A Comissão do Mercado de Valores Mobiliários justificou o prolongamento do prazo da oferta pública de aquisição da Fidelidade sobre a Espírito Santo Saúde pela «perturbação do mercado» criada pela oferta fora de bolsa da UnitedHealth Group.

«Com a apresentação de uma proposta vinculativa, e tendo sido quebrada a confidencialidade da negociação, com publicação de notícias nos meios de comunicação social, deve considerar-se: existir uma perturbação da oferta pública em curso, e existir o intuito, por parte da UHG de, através desta estratégia negocial, alcançar os mesmos objetivos de uma oferta pública de aquisição concorrente, sem cumprir os requisitos do respetivo quadro legal», salientou o supervisor num esclarecimento prestado à Lusa.

A entidade liderada por Carlos Tavares sublinhou que a proposta apresentada pela UHG «dirige-se, indiretamente, aos mesmos destinatários da Oferta em curso, lançada pela Fidelidade, condicionada à aceitação prévia do acionista de controlo da ESS (aliás, à semelhança do que sucede com a Oferta em curso, condicionada à aceitação do acionista de controlo)».

Logo, segundo a CMVM, esta situação teve «o efeito inegável de fazer surgir dúvidas no mercado, e, em particular, nos destinatários da Oferta em curso».

O supervisor reforçou que «os eventos descritos causam uma indesejável perturbação do mercado, não permitindo a verificação das condições necessárias para a tomada de decisões de aceitação fundamentadas por parte dos destinatários da Oferta».

E vincou que cabe à CMVM assegurar que os acionistas da ES Saúde «não só dispõem de informação fidedigna e clara, conforme legalmente exigido, mas ainda que têm condições para assimilar essa informação devidamente, de forma a basear nela as suas decisões de investimento».

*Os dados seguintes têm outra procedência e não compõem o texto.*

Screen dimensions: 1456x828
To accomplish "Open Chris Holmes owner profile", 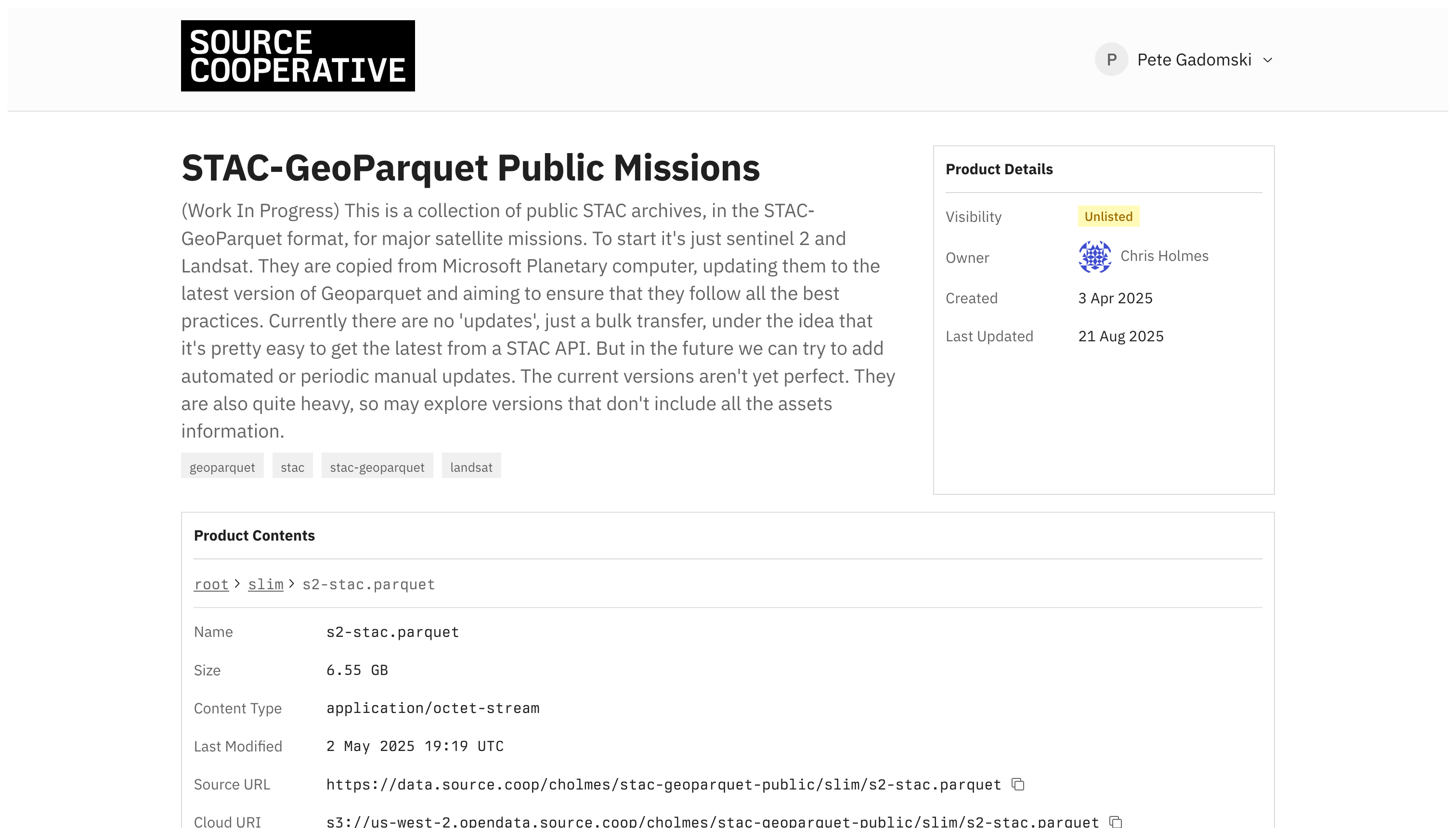I will (x=1164, y=256).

De acordo com a CMVM, «é absolutamente indesejável que os destinatários de uma oferta pública se vejam compelidos a aceitar ou rejeitar a mesma num contexto de incerteza relativamente à situação fática prevalecente, por força da existência de fatores externos à própria Oferta e que são perturbadores da mesma».

Por outro lado, realçou, «não deixa de ser verdade que a existência de negociações paralelas de caráter privado com o acionista de controlo da ESS coloca esta acionista numa posição diferenciada relativamente aos demais investidores detentores de ações da ESS, o que gera uma assimetria de informação indesejável e igualmente perturbadora do mercado e do regular processamento da Oferta».

A C MVM prorrogou esta quinta-feira o prazo da OPA da Fidelidade sobre a ESS até 14 de outubro. Entretanto, a Fidelidade reviu em alta a contrapartida oferecida, de 4,82 euros para 5,01 euros por ação (enquanto o UHG oferece um valor unitário por ação de 5 euros).